[Items from a data source]

=== Section Start ===

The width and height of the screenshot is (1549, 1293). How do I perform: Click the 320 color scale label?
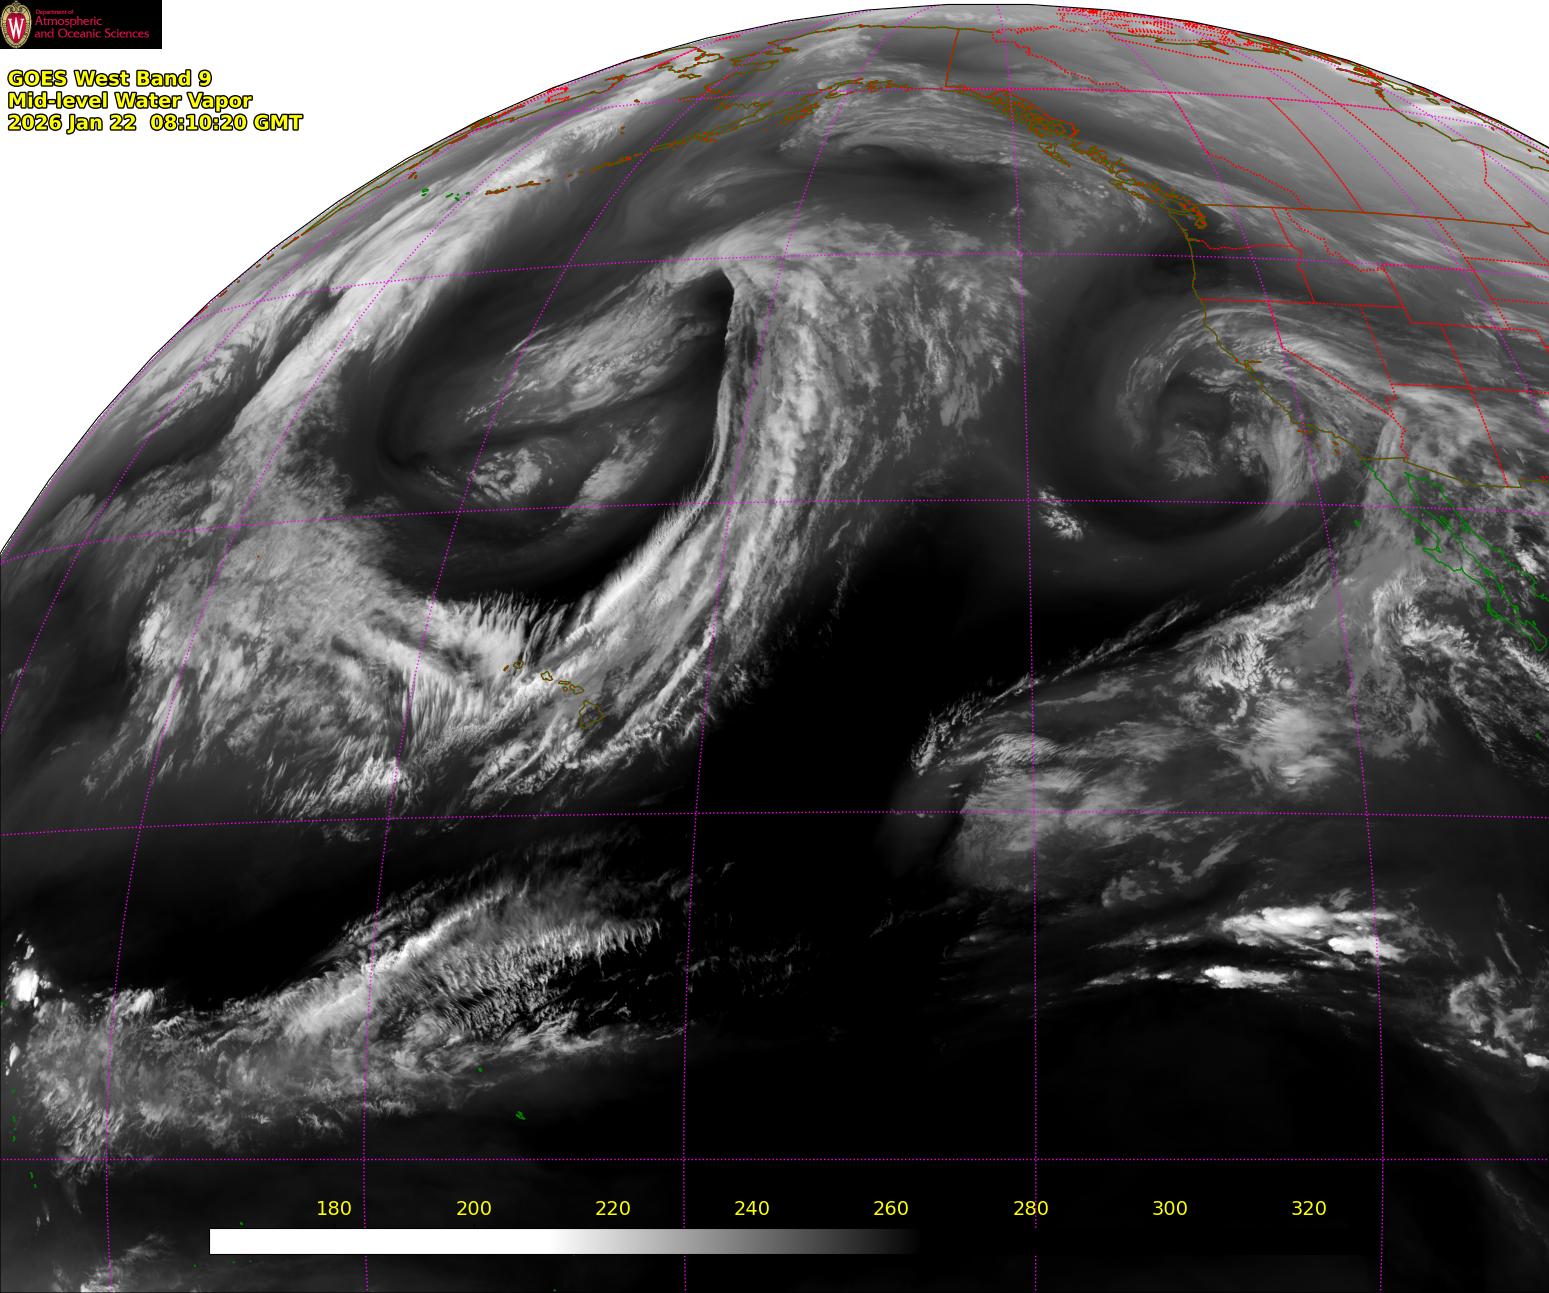click(x=1308, y=1208)
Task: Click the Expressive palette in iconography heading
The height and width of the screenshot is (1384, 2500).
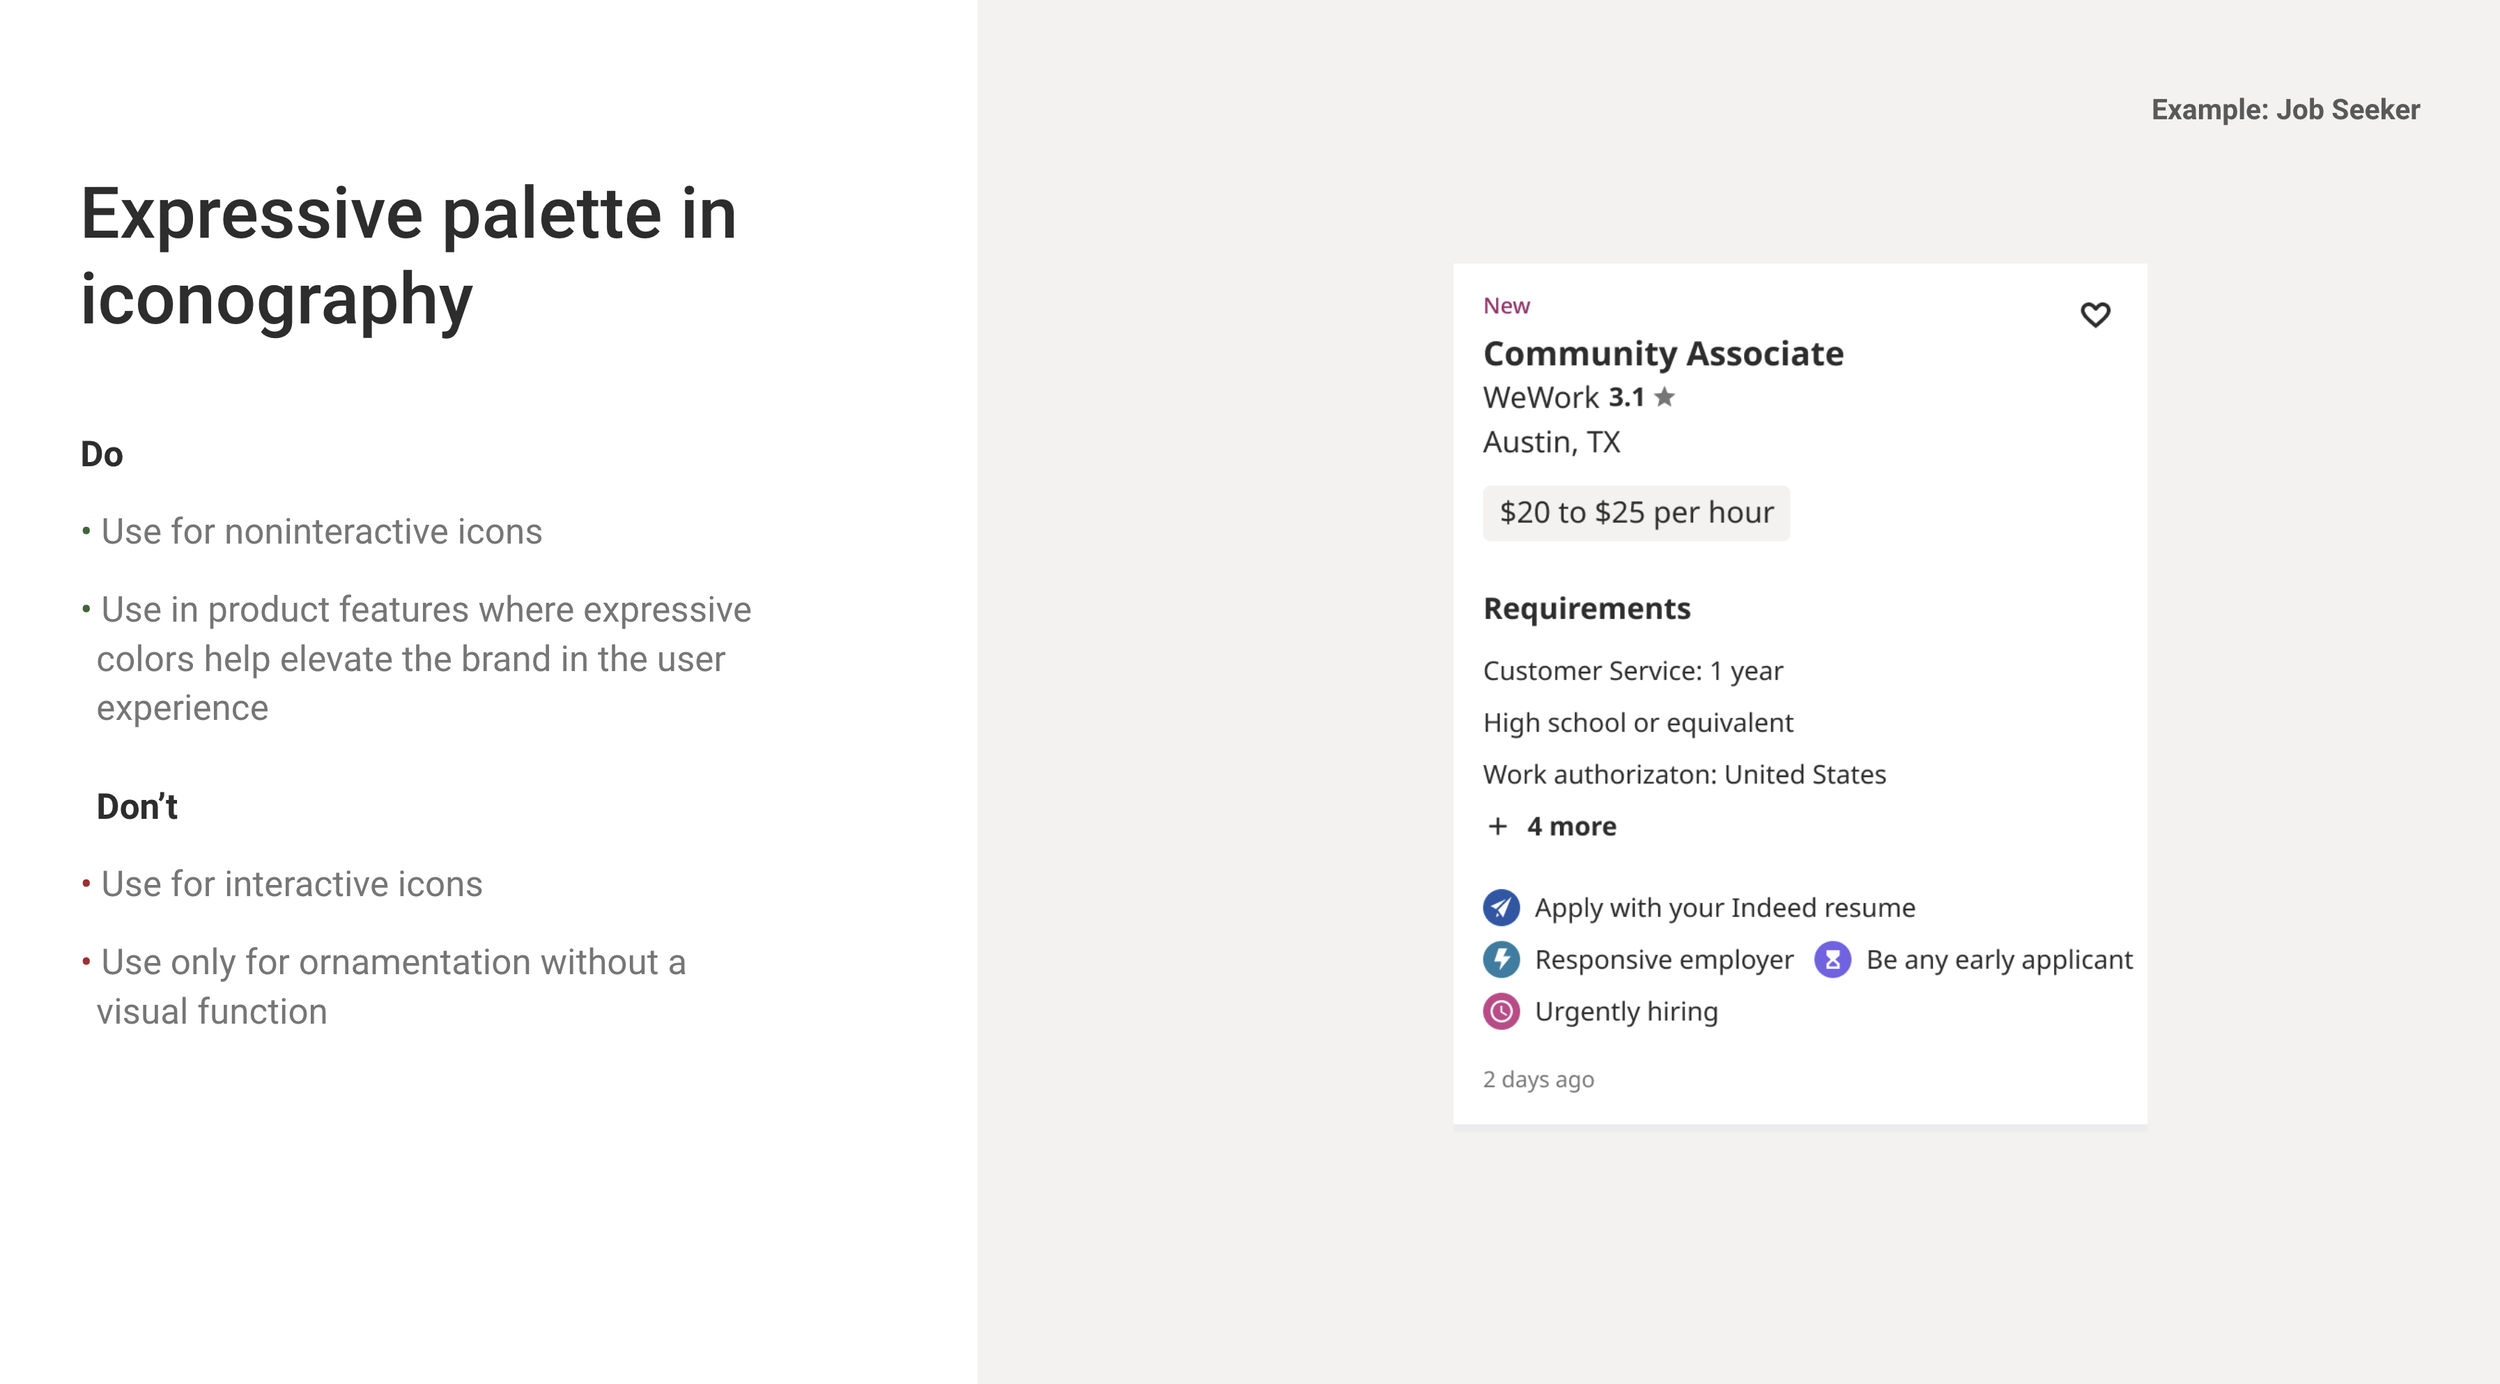Action: tap(408, 256)
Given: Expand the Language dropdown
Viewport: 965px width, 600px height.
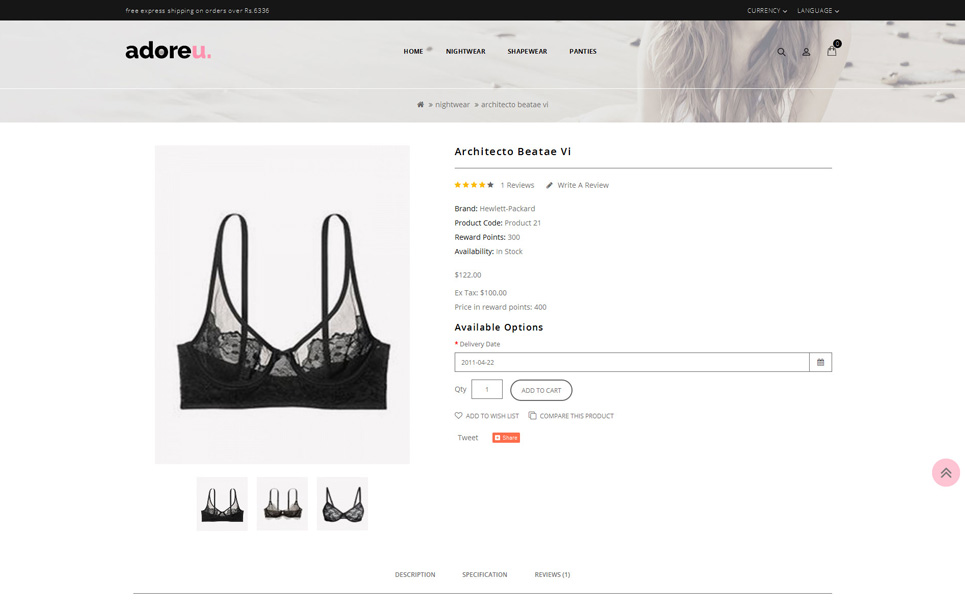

=== Section End ===

The task:
Print each record exactly as it stands, skipping the pictures.

Result for this exercise:
The width and height of the screenshot is (1549, 1293). How do I perform: Click the 320 color scale label?
click(x=1308, y=1208)
Task: Click the Expressive palette in iconography heading
The height and width of the screenshot is (1384, 2500).
Action: tap(408, 256)
Given: Expand the Language dropdown
Viewport: 965px width, 600px height.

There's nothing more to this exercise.